* Requirements
Identify every line in the listing below that contains the string "computer", treating uppercase and lowercase letters as distinct, and copy each such line.

──────

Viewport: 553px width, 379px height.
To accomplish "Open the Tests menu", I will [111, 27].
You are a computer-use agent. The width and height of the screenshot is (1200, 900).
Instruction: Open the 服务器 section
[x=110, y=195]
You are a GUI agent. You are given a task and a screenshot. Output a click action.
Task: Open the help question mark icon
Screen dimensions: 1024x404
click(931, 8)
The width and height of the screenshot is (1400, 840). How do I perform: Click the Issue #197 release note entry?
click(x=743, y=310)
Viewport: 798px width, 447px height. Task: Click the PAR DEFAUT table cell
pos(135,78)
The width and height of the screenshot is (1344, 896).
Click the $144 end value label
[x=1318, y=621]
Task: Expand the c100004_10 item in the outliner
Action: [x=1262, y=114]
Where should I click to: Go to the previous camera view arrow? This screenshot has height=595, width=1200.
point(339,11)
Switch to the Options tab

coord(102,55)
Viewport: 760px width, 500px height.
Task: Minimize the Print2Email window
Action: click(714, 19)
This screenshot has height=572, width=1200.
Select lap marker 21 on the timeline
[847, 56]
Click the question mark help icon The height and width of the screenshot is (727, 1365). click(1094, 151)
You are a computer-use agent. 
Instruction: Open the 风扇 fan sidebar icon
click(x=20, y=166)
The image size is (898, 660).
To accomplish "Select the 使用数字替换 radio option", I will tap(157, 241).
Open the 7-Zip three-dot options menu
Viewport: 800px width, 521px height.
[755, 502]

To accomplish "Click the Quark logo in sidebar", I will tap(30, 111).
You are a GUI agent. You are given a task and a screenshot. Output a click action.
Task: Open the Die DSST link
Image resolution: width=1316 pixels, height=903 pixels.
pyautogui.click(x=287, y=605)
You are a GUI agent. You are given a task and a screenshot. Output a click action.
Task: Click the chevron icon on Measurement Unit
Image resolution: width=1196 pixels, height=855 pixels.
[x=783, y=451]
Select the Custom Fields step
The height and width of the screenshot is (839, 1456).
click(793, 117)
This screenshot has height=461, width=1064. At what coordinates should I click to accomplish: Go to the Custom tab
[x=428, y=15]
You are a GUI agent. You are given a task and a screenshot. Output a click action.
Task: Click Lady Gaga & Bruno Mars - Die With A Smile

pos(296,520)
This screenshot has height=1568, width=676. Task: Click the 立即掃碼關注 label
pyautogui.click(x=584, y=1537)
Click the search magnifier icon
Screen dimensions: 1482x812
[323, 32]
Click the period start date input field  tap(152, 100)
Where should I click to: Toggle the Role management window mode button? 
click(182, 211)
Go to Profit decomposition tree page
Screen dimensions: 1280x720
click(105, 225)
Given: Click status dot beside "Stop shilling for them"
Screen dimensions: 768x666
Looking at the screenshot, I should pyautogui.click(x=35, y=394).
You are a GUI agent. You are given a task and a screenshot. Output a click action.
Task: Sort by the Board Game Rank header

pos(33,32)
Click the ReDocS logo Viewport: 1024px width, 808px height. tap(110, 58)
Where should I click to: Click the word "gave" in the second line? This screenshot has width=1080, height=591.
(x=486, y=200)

──────

* Written answer
You are a computer-use agent. The width and height of the screenshot is (1200, 900).
You are a computer-use agent. 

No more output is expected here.